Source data
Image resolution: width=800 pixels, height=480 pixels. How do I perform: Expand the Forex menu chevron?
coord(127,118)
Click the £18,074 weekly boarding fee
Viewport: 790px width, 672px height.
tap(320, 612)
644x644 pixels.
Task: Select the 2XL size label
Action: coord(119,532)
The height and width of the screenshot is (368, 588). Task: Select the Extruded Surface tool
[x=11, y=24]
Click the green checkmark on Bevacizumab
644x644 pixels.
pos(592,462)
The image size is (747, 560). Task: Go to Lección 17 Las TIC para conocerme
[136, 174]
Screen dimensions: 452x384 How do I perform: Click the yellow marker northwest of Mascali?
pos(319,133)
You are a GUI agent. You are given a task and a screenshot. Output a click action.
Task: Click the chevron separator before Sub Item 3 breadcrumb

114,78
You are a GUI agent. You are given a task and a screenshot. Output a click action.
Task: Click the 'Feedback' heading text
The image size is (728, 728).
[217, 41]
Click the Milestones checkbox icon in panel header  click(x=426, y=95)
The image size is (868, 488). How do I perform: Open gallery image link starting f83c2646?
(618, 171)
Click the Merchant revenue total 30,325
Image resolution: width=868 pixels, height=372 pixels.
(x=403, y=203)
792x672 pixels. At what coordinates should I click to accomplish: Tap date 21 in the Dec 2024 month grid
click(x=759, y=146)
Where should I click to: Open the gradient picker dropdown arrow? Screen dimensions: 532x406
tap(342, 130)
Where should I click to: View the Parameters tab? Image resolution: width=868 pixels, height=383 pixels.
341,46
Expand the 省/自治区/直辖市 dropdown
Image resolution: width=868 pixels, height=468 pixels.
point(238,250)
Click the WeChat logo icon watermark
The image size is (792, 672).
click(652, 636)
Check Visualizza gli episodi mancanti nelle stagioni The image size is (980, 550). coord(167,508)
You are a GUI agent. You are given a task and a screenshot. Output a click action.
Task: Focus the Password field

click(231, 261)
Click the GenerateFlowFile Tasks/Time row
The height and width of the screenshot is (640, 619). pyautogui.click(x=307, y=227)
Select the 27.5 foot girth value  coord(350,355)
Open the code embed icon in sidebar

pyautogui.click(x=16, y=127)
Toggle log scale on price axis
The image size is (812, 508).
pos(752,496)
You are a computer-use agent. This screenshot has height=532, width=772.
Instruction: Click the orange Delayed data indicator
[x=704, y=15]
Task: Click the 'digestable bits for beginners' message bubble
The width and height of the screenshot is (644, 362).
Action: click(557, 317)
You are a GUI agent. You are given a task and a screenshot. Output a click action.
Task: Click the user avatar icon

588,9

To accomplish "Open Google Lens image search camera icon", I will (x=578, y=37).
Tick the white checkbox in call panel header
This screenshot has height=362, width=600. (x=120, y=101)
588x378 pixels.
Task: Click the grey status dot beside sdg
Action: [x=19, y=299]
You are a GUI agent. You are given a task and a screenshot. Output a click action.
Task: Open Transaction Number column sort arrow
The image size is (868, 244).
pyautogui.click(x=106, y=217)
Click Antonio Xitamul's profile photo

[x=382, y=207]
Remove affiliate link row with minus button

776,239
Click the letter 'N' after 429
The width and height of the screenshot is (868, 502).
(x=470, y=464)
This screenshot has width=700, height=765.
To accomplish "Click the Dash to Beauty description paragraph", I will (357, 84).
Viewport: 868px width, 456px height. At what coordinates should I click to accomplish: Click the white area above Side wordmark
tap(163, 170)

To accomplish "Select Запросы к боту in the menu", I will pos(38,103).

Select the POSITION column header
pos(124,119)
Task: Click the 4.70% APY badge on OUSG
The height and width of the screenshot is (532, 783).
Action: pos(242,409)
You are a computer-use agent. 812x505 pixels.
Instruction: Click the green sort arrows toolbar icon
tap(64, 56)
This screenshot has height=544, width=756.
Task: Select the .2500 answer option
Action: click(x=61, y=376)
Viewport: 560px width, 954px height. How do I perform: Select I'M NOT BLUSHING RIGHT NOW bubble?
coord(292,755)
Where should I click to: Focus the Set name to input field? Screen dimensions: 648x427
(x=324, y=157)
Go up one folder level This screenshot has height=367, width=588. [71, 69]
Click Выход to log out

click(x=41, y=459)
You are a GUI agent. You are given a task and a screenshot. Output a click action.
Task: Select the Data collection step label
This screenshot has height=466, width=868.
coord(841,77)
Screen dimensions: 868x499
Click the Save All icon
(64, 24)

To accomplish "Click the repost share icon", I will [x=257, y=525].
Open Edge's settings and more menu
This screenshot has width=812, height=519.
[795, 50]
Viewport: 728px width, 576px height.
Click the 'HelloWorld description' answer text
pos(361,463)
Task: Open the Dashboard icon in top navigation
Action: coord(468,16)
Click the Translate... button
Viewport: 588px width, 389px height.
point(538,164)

ASSIGNMENT => Would you retype exactly the lines above, from the line with "You are a computer-use agent. 812x505 pixels." to the line with "Screen dimensions: 868x499", with both end lines kept and nothing more?

TASK SOLUTION =>
You are a computer-use agent. 812x505 pixels.
Instruction: Click the green sort arrows toolbar icon
tap(64, 56)
This screenshot has height=544, width=756.
Task: Select the .2500 answer option
Action: click(x=61, y=376)
Viewport: 560px width, 954px height. How do I perform: Select I'M NOT BLUSHING RIGHT NOW bubble?
coord(292,755)
Where should I click to: Focus the Set name to input field? Screen dimensions: 648x427
(x=324, y=157)
Go up one folder level This screenshot has height=367, width=588. [71, 69]
Click Выход to log out

click(x=41, y=459)
You are a GUI agent. You are given a task and a screenshot. Output a click action.
Task: Select the Data collection step label
This screenshot has height=466, width=868.
coord(841,77)
Screen dimensions: 868x499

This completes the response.